18. Paul Ranalli, a neurologist at the University of Toronto, reports, “Experts from Britain and France have proposed safe and effective fetal anesthesia protocols. (Ranalli cites the 1997 Working Party Report on Fetal Pain by the UK’s Royal College of Obstetrics and Gynecology and “La douleur du foetus,” Mahieu-Caputo D, Dommergues M et al, Presse Med 2000; 29:663-9, recommending Sulfentanyl 1 ug/kg and Pentothal 10 ug/kg.) Ranalli also writes that the JAMA paper itself “includes experimental animal evidence that suggests an effective intra-amniotic needle injection could spare the fetus pain, without the need to give the mother any additional anesthetic” (citing material on JAMA p. 952, column 1).

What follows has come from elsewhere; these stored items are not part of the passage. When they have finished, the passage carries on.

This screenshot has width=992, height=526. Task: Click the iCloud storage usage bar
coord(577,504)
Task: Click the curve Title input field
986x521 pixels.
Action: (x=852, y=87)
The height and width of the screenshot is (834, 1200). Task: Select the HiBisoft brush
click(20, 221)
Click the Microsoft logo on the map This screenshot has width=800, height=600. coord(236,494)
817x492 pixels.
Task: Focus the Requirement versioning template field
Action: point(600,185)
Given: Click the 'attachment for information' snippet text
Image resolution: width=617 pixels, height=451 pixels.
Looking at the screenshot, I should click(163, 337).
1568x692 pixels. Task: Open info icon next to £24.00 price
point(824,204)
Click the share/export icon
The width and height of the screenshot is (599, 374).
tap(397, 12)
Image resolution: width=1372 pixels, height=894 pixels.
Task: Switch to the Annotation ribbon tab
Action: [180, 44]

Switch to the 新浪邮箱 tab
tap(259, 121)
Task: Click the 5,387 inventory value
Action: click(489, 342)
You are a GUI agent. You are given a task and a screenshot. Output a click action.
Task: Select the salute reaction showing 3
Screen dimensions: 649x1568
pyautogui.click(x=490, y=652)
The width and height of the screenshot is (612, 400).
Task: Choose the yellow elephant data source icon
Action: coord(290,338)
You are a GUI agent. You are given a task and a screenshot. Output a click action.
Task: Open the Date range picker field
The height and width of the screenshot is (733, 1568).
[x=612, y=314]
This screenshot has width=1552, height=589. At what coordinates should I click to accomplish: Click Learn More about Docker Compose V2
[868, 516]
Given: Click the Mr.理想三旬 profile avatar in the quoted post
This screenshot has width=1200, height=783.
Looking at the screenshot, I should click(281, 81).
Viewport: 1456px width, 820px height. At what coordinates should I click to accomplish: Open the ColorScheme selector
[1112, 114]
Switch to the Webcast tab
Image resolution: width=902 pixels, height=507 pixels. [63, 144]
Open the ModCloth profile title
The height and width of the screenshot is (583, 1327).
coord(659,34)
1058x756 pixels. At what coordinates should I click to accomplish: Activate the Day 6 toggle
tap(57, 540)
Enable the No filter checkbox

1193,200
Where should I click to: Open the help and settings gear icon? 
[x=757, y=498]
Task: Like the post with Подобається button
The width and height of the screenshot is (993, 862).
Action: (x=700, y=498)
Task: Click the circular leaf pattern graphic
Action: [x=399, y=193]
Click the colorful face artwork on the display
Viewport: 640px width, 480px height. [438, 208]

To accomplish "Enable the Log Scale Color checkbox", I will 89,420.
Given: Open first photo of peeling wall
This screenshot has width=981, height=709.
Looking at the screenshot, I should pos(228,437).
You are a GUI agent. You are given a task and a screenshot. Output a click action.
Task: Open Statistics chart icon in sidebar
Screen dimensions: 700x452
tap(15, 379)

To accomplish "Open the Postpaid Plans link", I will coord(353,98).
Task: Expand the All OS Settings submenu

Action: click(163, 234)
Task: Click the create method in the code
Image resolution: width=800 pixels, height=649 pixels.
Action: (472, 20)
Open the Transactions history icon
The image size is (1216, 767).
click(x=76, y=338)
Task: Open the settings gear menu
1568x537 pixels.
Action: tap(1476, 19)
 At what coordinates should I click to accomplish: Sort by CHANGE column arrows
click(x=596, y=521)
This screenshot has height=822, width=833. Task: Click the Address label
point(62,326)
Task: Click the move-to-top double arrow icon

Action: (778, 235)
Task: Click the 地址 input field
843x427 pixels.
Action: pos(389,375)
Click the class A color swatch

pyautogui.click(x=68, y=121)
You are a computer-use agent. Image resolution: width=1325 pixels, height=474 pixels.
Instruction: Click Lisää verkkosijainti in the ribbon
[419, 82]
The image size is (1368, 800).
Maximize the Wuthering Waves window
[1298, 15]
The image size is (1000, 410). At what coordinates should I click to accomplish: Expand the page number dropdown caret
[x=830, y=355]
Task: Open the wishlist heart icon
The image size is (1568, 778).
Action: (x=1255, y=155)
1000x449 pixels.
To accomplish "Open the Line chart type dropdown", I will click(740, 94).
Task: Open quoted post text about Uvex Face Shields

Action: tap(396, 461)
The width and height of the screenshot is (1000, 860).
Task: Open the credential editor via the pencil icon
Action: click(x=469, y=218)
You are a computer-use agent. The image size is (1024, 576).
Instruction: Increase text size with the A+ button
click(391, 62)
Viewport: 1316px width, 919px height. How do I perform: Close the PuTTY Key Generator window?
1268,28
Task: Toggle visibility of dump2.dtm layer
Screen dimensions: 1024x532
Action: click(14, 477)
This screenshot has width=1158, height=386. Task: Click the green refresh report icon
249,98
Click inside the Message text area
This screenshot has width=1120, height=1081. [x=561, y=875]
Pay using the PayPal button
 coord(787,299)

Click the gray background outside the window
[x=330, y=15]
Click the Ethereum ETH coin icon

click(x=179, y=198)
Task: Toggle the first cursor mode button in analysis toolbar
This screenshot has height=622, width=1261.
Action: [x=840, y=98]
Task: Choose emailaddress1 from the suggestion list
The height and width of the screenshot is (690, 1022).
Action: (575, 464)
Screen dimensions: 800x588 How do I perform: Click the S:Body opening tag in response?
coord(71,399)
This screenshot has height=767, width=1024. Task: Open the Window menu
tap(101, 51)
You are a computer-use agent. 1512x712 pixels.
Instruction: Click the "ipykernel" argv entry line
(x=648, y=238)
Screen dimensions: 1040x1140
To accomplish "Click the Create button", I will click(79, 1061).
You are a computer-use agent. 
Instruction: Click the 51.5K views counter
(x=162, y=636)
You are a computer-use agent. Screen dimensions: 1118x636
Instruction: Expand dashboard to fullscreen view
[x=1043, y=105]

NUMBERS OF ABORTION AT ISSUE
19. According to the JAMA paper, relying on a CDC report, about 1.4 percent of the abortions performed in the U.S. are performed at or after 21 weeks gestational age. If so, that would be over 18,000 abortions annually nationwide — hardly inconsequential to anyone concerned with inflicting pain on a sentient young human. (Note: That figure omits abortions performed at 20 weeks gestational age.) It is worth noting that the CDC reports are very incomplete. Indeed, the report itself makes it clear that the CDC received no abortion reports from California — so none of the 600 abortions performed annually at 20-23 weeks in Dr. Drey’s abortion clinic are reflected in the CDC figures.